This repo contains a reference implementation of an end to end data tokenization solution designed to migrate sensitive data in BigQuery. Please check out the links below for reference guides:
Run the following commands to trigger an automated deployment in your GCP project. Script handles following topics:
Create a bucket ({project-id}-demo-data) in us-central1 and uploads a sample dataset with mock PII data.
Create a BigQuery dataset in US (demo_dataset) to store the tokenized data.
Create a KMS wrapped key(KEK) by creating an automatic TEK (Token Encryption Key).
Create DLP inspect and re-identification template with the KEK and crypto based transformations identified in this section of the guide
Trigger an automated Dataflow pipeline by passing all the required parameters e.g: data, configuration & dataset name.
Please allow 5-10 mins for the deployment to be completed.
gcloud config set project <project_id>
sh deploy-data-tokeninzation-solution.sh
You can run some quick validations in BigQuery table to check on tokenized data.
For re-identification (getting back the original data in a Pub/Sub topic), please follow this instruction here.
This is a hybrid solution for customers who would like to use Cloud DLP to scan PII data stored in a S3 bucket. Solution stores the inspection result in a BigQuery table.
gcloud config set project <project_id>
sh deploy-s3-inspect-solution.sh

__Direction 1__. Copy out the entries from the line containing "This screenshot has width=1200, height=818." through the last line of the entries, with no changes.

__Given records__.
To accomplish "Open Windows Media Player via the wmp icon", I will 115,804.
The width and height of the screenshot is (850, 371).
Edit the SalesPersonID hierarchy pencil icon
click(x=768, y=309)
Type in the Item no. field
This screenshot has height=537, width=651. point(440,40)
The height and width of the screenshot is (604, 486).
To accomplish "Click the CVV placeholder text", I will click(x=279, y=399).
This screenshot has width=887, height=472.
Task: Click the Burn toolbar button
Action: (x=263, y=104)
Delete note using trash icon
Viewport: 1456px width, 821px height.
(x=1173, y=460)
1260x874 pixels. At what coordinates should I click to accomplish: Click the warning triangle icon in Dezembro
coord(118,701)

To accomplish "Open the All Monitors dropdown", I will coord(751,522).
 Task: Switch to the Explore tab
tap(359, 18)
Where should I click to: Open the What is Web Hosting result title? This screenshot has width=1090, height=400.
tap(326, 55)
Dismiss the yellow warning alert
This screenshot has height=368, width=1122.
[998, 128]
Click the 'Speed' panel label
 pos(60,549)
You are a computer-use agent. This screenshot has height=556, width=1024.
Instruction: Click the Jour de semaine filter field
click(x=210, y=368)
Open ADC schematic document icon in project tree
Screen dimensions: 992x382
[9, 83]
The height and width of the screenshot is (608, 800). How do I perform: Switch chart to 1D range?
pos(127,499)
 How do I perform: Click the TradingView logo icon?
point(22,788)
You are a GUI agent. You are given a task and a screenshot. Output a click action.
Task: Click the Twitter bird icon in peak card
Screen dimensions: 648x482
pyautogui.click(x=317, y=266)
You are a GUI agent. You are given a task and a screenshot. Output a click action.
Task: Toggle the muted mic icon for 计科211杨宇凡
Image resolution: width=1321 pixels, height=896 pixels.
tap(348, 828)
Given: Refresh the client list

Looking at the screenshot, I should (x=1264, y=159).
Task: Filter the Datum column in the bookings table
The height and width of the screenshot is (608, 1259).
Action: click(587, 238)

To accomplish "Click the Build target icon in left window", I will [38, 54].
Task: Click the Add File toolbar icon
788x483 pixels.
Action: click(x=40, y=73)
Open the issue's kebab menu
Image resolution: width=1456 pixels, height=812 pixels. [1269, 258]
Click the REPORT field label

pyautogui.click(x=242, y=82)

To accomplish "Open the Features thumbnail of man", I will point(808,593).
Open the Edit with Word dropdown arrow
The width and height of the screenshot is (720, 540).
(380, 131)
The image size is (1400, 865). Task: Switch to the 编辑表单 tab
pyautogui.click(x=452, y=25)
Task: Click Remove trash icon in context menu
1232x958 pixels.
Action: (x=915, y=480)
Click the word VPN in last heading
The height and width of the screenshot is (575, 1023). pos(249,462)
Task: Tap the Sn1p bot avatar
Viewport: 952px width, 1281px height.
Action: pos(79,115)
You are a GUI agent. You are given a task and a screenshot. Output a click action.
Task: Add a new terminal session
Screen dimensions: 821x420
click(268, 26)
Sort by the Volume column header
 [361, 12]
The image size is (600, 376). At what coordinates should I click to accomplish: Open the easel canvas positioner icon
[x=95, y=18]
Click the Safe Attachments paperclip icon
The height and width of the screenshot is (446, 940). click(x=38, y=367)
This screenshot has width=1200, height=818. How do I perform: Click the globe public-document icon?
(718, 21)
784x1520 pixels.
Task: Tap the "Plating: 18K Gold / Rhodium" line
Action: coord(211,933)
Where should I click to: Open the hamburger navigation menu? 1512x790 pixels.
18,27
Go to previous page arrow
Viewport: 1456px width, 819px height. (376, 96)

__Direction 2__. According to the deployment instructions, in which region does the script create the bucket for the sample dataset?

__Correct output 1__.
This screenshot has width=1200, height=818. How do I perform: Click the globe public-document icon?
(718, 21)
784x1520 pixels.
Task: Tap the "Plating: 18K Gold / Rhodium" line
Action: coord(211,933)
Where should I click to: Open the hamburger navigation menu? 1512x790 pixels.
18,27
Go to previous page arrow
Viewport: 1456px width, 819px height. (376, 96)

__Correct output 2__. us-central1